Eternal Limited, formerly known as Zomato, has reported its Q4 FY26 financial results, showcasing significant growth. The company announced a consolidated Adjusted Revenue of ₹17,680 crore, a substantial 186% increase year-on-year. Consolidated Adjusted EBITDA also rose sharply by 160% to ₹429 crore. This strong performance was bolstered by a 54% year-on-year increase in Consolidated Net Order Value (B2C) to ₹26,880 crore, largely driven by the quick commerce segment's strategic shift to a principal (1P) model.
This transition means revenue now includes the full value of goods sold in the quick commerce segment, contributing significantly to the accelerated top-line growth. The company's key business segments performed well: Quick Commerce NOV grew 95% year-on-year to ₹14,386 crore, Food Delivery NOV increased by 19% year-on-year to ₹9,757 crore, and the Going-out segment saw a 47% year-on-year growth in NOV to ₹2,736 crore.

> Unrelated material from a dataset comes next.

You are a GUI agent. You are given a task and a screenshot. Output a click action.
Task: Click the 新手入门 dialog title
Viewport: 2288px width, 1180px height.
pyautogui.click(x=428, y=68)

The substantial increase in revenue and EBITDA highlights Eternal's effective strategy execution. The company's strong operational performance positions it to achieve its ambitious future targets. A healthy closing cash balance of ₹17,972 crore provides a solid foundation for continued investment and expansion.
Eternal Limited is actively pursuing market expansion, aiming to extend its reach to 1,000 cities by 2025. This strategy focuses on increasing presence and order frequency, particularly in Tier-2 and Tier-3 cities across India. Shareholders can expect continued revenue momentum from the successful integration of the 1P model in quick commerce. Profitability is projected to improve as the company works towards its Adjusted EBITDA target. Initiatives such as lowering free delivery thresholds in food delivery are designed to attract a larger, more price-conscious customer base.
However, the company faces potential financial implications from ongoing Goods and Services Tax (GST) issues. Eternal Limited has received show cause notices and orders from GST authorities concerning GST on delivery charges. While the company is contesting these demands, believing it has a strong case, the ultimate outcome remains uncertain. Previously, Zomato received a significant demand of ₹803.4 crore, including penalty and interest, for the period October 2019 to March 2022, against which the company is pursuing appeals.
In the competitive landscape, Eternal Ltd is a dominant player in India's food delivery market with over 60% share, competing primarily with Swiggy, which holds approximately 40%. Other food service players, like Jubilant FoodWorks, operate in related segments. In Q2 FY26, Eternal's Price-to-Sales (P/S) ratio was 9.9x, compared to Swiggy's 6.1x, indicating a market valuation premium for Eternal's growth prospects, especially Blinkit's potential.
Investors will be tracking Eternal's progress towards its goal of doubling annual Net Order Value to $20 billion within two years and achieving $1 billion in Adjusted EBITDA by FY29. The sustained growth trajectory of the quick commerce segment relative to food delivery, and the impact of strategies to attract budget-conscious customers, will also be key indicators.